▸ EXCERPT PROVIDED
'''

Wednesday, July 02, 2025

Walking around My Neighborhood This Morning





Our house with our wonderful hydrangea bushes.



Photos © 2025 mae sander

 

Living Rivers

“One way to stop seeing trees or rivers or hills only as ‘natural resource’ is to class them as fellow beings – kinfolk. I guess I’m trying to subjectify the universe, because look where objectifying it has gotten us. To subjectify is not necessarily to co-opt, colonize, exploit. Rather it may involve a great reach outward of the mind and imagination. — Ursula K. Le Guin (2017)” Quoted in: Is a River Alive? by Robert Macfarlane, p. 45.


I have read two of the three major parts of this book. At first, I found author Robert Macfarlane too exaggeratedly poetic and pretentious in the way he discussed natural history. I was not convinced by his over-the-top rhetoric about “living” rivers. However, when he came to specifics, about the rivers of Ecuador and about the Ganges River in India, and when I began to understand exactly what he meant by seeing a river die, I found much to interest me. Here is a quotation that illustrates the perspective that I find useful:

“Both the Ganges and the Yamuna have their sources in the glaciers of the Himalayas: the Ganges at the Gaumukh, or snout of the Gangotri Glacier; the Yamuna further west at the Yamunotri Glacier. The Yamuna flows south to Delhi, before bending eastwards through Agra and past the Taj Mahal, to unite with the Ganges – and, supposedly, the mystical underground Saraswati river – in the city of Prayagraj (formerly Allahabad). Until it reaches Delhi the Yamuna is a life-bringing river, who carries in its cold blue waters the memory of its glacial birth. In Delhi, it becomes one of the most polluted waterways in the world. Oxygen content collapses to near zero. About the only life is extremophile bacteria – and the thousands of pilgrims who bathe in the waters of the river each year, believing it will spare them from hell in the afterlife. Many of these water-worshippers emerge from their baptism covered in toxic river-sludge. Further downstream, where the Yamuna flows past the mintcake-white, hyperbolic love-token of the Taj Mahal, its waters are oily-black and rancid. For the Yamuna, as elsewhere in India, holiness does not equal cleanliness.” (p. 190)

'''

Continue the blog post about the book Is a River Alive? from the point where it stops, picking up after the quotation about the Yamuna.

▸ MATERIAL SHOWN
'''

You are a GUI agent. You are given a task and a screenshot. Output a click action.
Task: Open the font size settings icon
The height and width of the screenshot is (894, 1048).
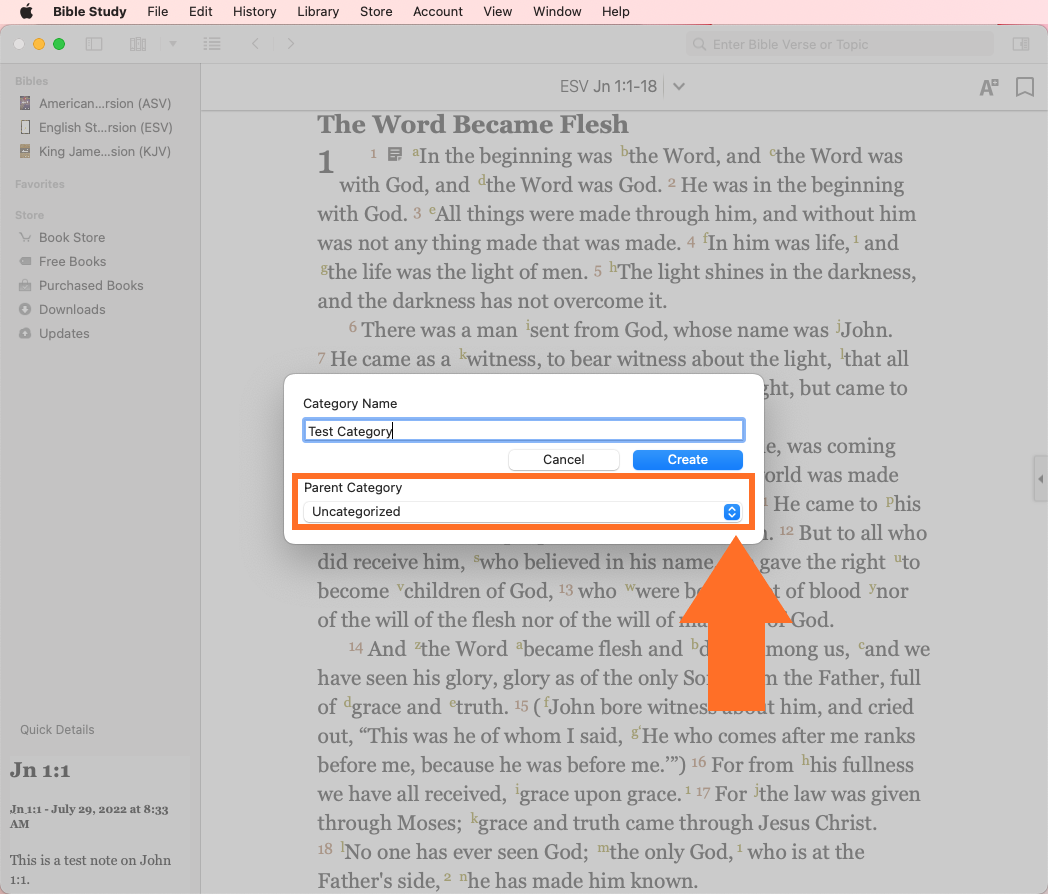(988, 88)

'''
'''

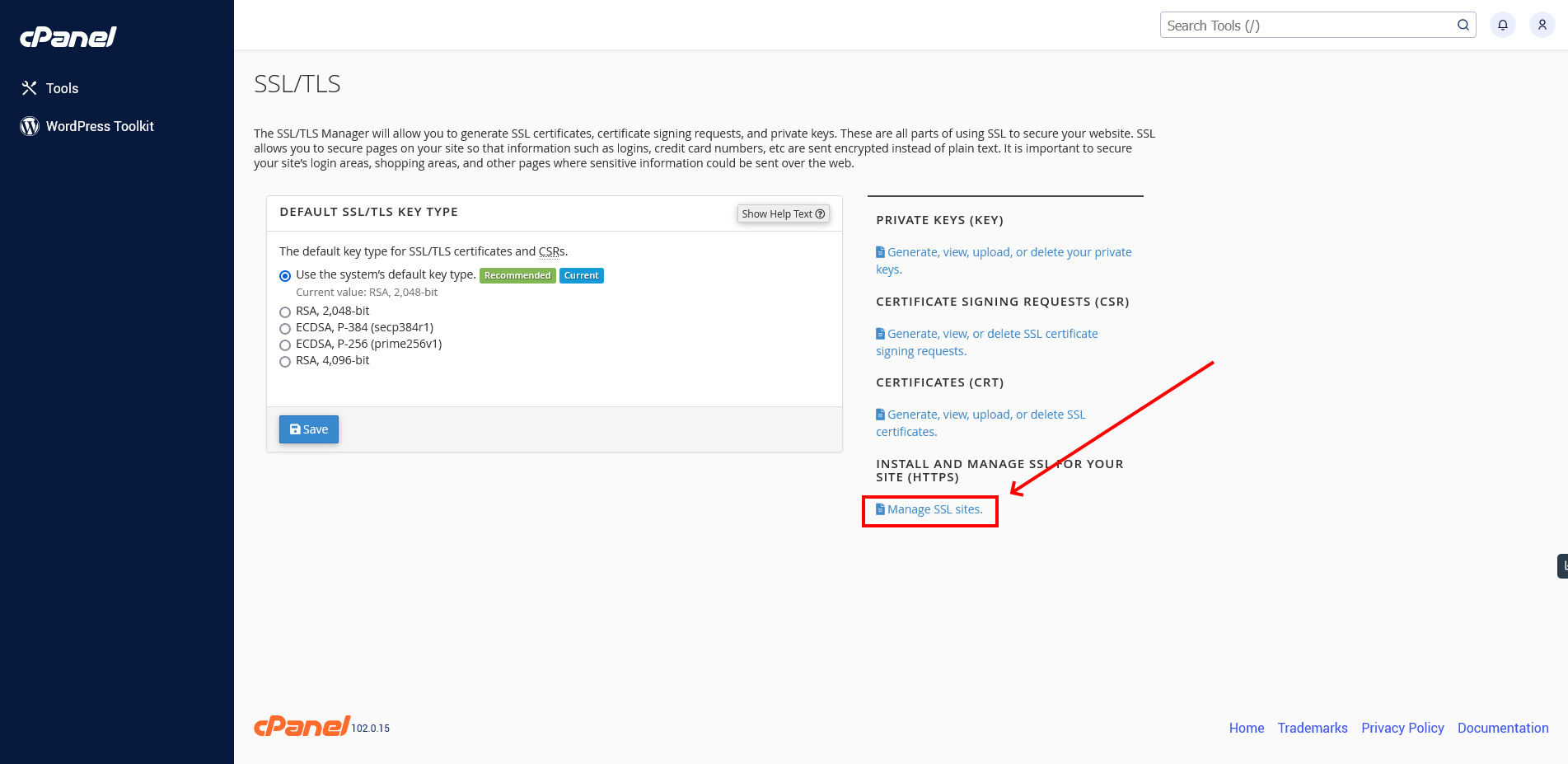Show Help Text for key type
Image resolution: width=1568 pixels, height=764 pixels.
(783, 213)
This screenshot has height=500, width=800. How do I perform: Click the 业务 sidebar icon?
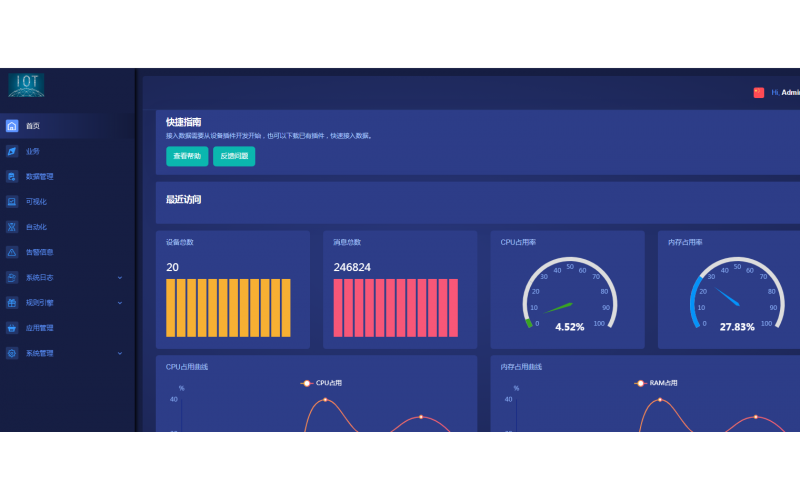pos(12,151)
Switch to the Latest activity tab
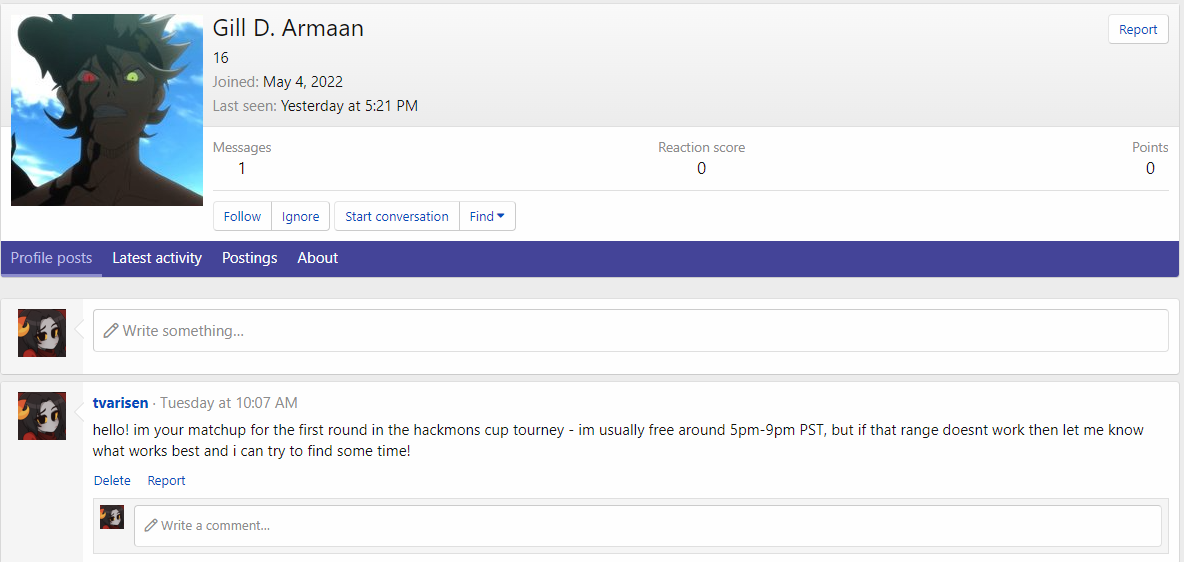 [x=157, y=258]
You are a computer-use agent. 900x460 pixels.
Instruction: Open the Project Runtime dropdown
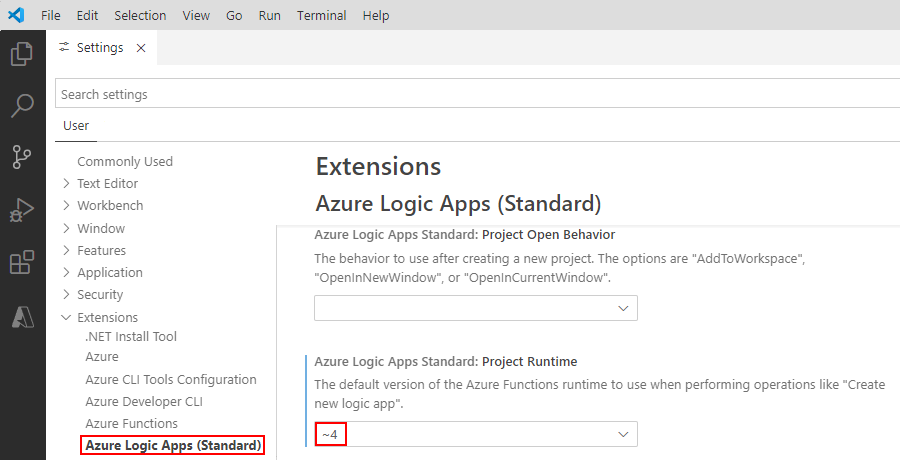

'''
'''

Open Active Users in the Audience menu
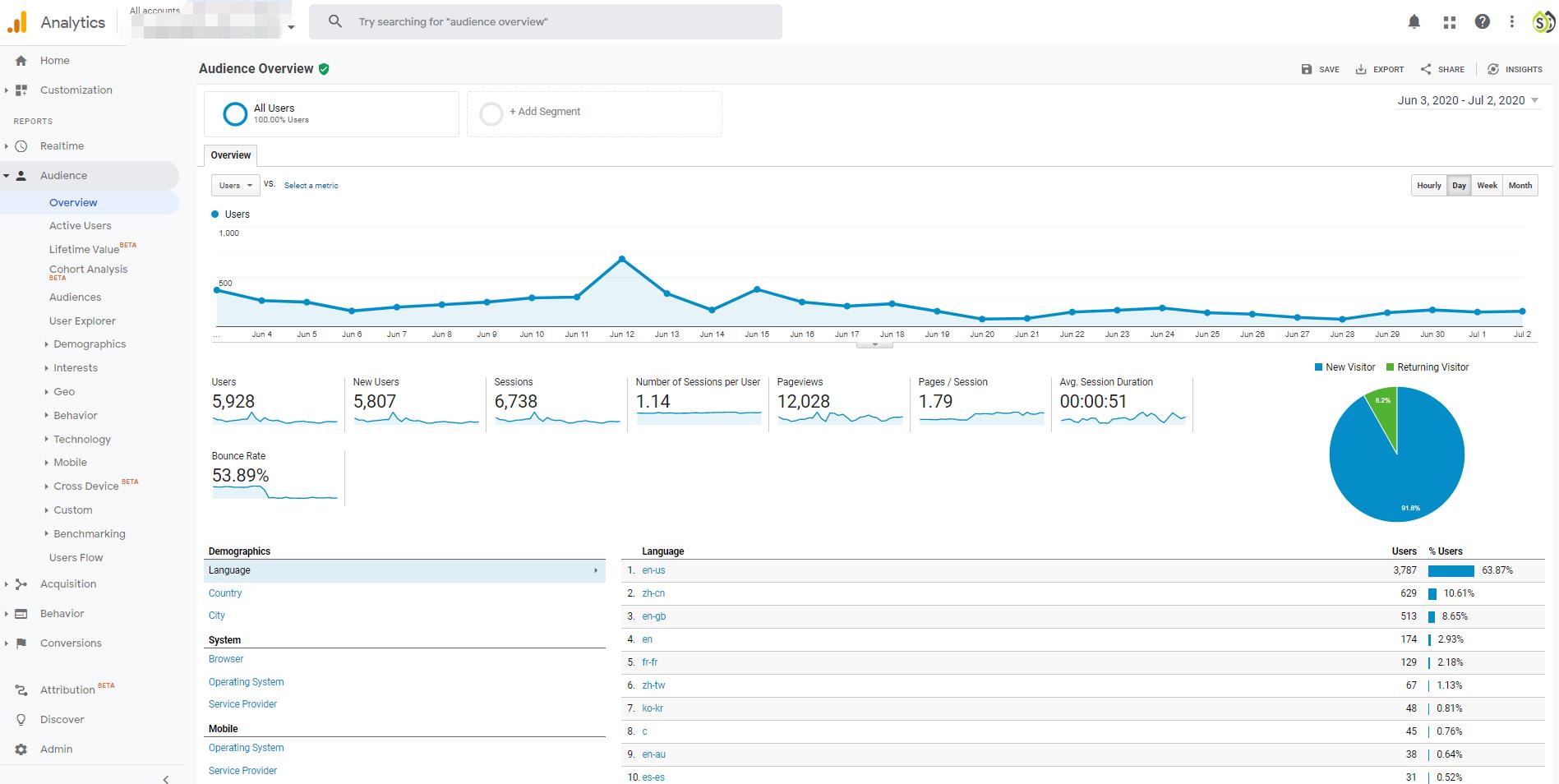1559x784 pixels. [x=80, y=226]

'''

▸ THE ANSWER
In sum, this book held my interest for two of the three parts, and I may return to read the last part. The human dependence on rivers is profound, and ancient, and worth thinking about. I found it strange that the author missed two great writers whose works would be relevant: Langston Hughes (quoted below) and Henry David Thoreau on the world’s watery identity.

I do love seeing rivers!

Rivers I Have Seen

The Seine, from Evelyn who is in Paris this week. When we lived there for a time,
I walked along the quays many times.

The Huron River last Saturday.

The Mississippi River in 2024.

The Thames River with historic bridges and landmarks, 2016.

The Isis River in Cambridge, England from our trip in 1999.

Langston Huges: A River Poem

The Negro Speaks of Rivers

I’ve known rivers:
I’ve known rivers ancient as the world and older than the flow of human blood in human veins.

My soul has grown deep like the rivers.

I bathed in the Euphrates when dawns were young.
I built my hut near the Congo and it lulled me to sleep.
I looked upon the Nile and raised the pyramids above it.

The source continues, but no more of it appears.